One is a Gilera Stalker, a little 50cc two-person two-wheeler. And the other is a Derbi Boulevard, a more powerful scooter with a 150cc engine.

“Where do I go?”

I don’t really have an answer for this. “Just get out of town. Find a little suburb, sit tight, wait for instructions from me.”

“That’s it?”

I shrug. “Pick up some ice, painkillers, bandages, and antibiotic ointment.” I add, “Trust me.”

It takes me a few minutes to hot-wire both scooters, and soon she is heading east, and I’m heading west, looking for a boat next to the President Hotel.

It’s not much to go on, but it’s all I’ve salvaged out of one hell of a shitty night, so I do my best to think positively as the aches and pains from all my activity continue to make their presence known across my body.

TWENTY-TWO

Maja was well into her second night in the bombed-out warehouse with the rest of the women and girls. It was a warm evening, but the breeze off the water coming through the blast holes in the walls and the blown-in windows made it bearable. Bedding had been brought in by the guards, and there was plenty of room to lie down on the dusty concrete floor.

Maja now lay with her head on a little pillow, her eyes tired and bleary from the stress, and she looked around the room, which was difficult with the intermittent moonlight. The female captives around her lay on blankets and mats; most slept, but a few, like Maja herself, tossed and turned.

She heard a vehicle pull up and come to a stop outside, and then she heard car doors opening and closing. The three Albanian guards sitting around the room stiffened up and then the scuffle of what sounded like a dozen pairs of shoes echoed up the ruined staircase.

She sat up, as did many of the girls around her.

She couldn’t make out the faces of the men who appeared out of the stairwell. Some seemed to be more of the group who had taken over from the Serbians, and they all carried rifles over their shoulders. But there were also four or five silhouettes that didn’t match any of the men she’d remembered seeing since arriving here.

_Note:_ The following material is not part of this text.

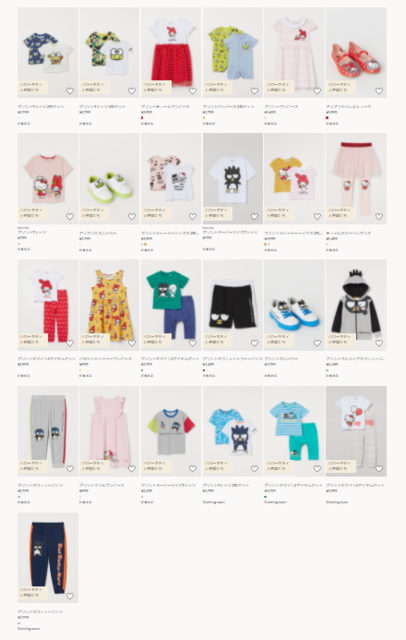Tap heart on white Bad Badtz-Maru t-shirt

pyautogui.click(x=254, y=216)
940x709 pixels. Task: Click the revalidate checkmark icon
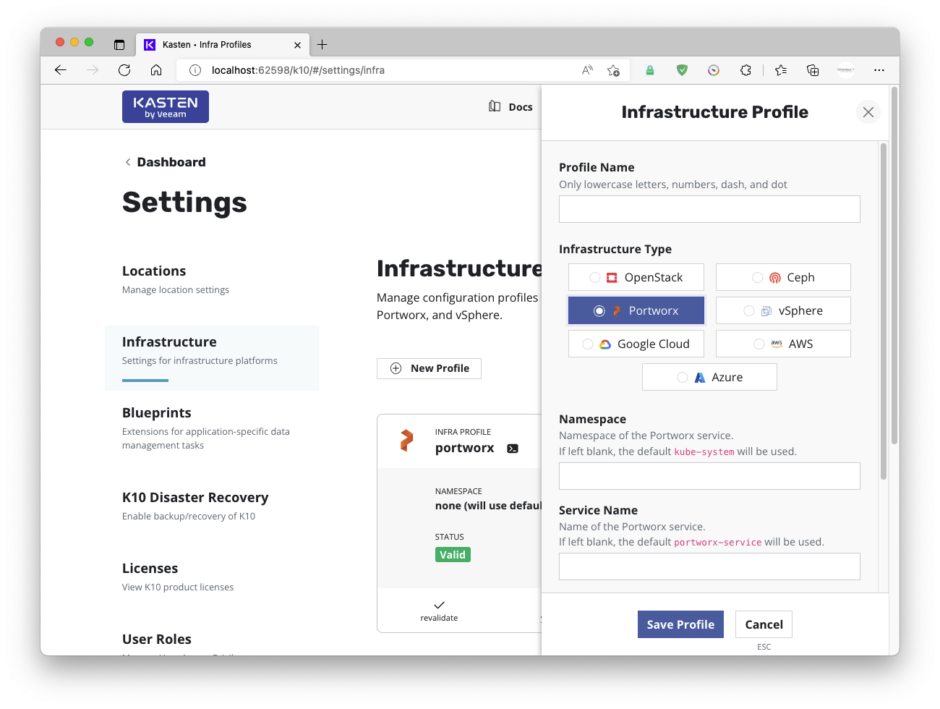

A tall and fit man with short hair and a clean-shaven face passed through a shaft of moonlight, looking over the women, but Maja didn’t get a good look at him before he moved on towards a back wall. Others followed behind him, and she could see white faces, serious eyes, and well-made but casual clothing. She saw no weapons, but the men moved across the big dark space with true authority.